START Given entries

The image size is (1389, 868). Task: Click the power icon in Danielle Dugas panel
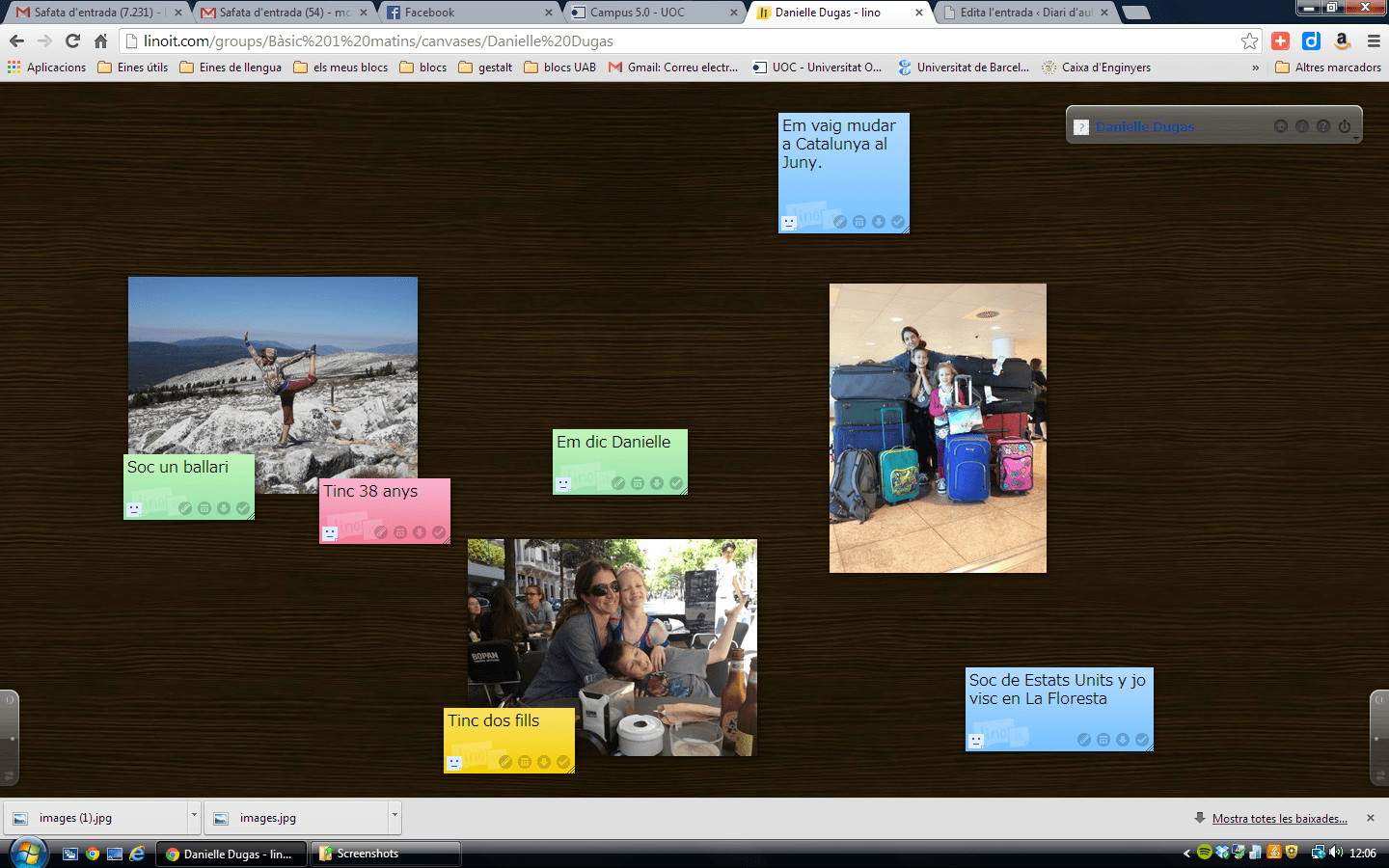(1345, 126)
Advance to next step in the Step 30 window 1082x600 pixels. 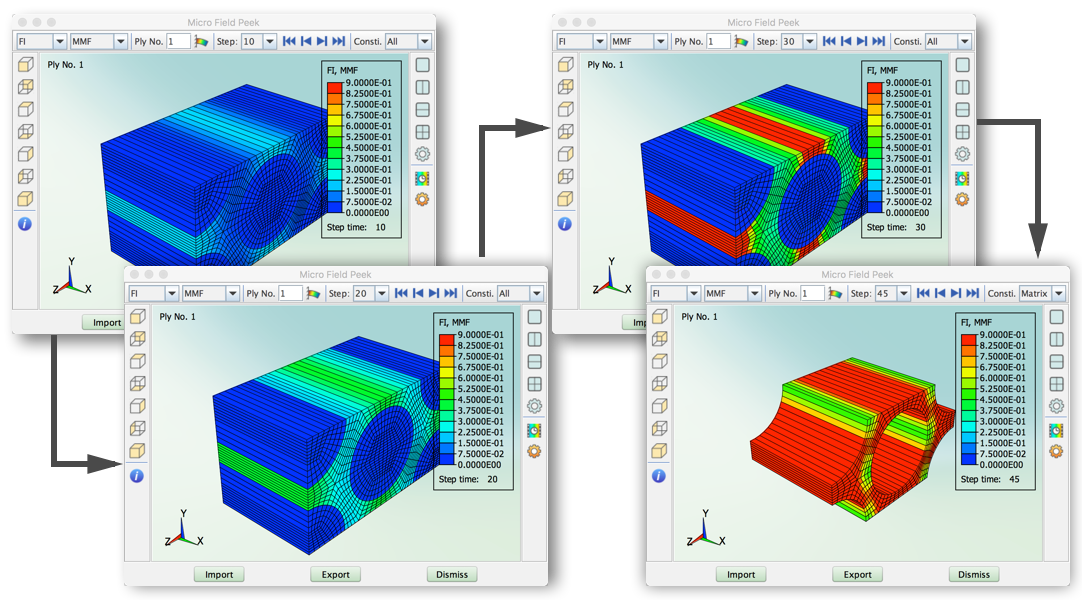862,41
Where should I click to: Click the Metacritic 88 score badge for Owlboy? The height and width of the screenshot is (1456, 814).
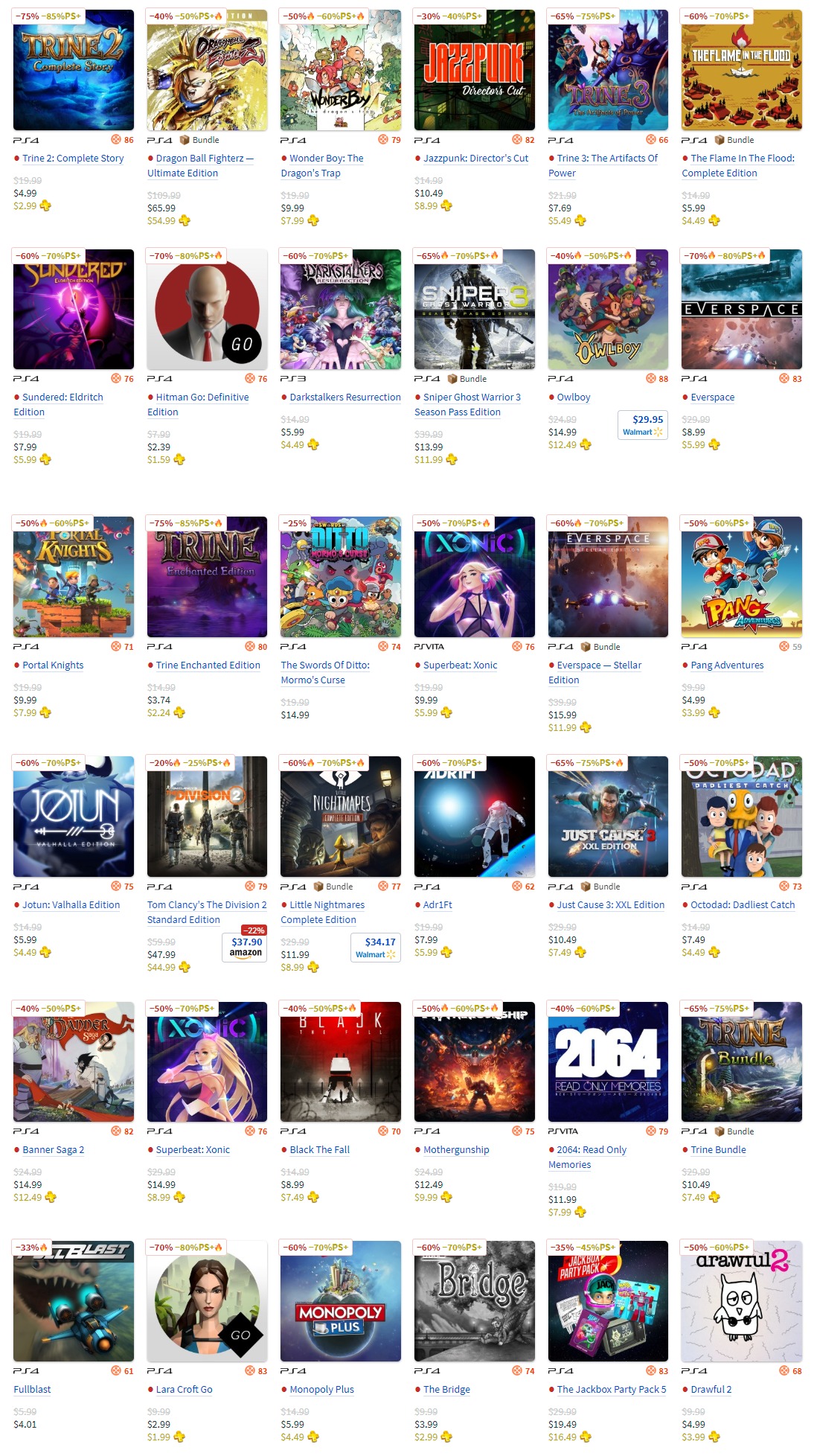pos(658,379)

END Given entries

Task prompt
Copy out exactly the lines between the line containing "Where should I" and the end of the entries, including both, and leave the pictures behind.

Task output
Where should I click to: Click the Metacritic 88 score badge for Owlboy? The height and width of the screenshot is (1456, 814).
pos(658,379)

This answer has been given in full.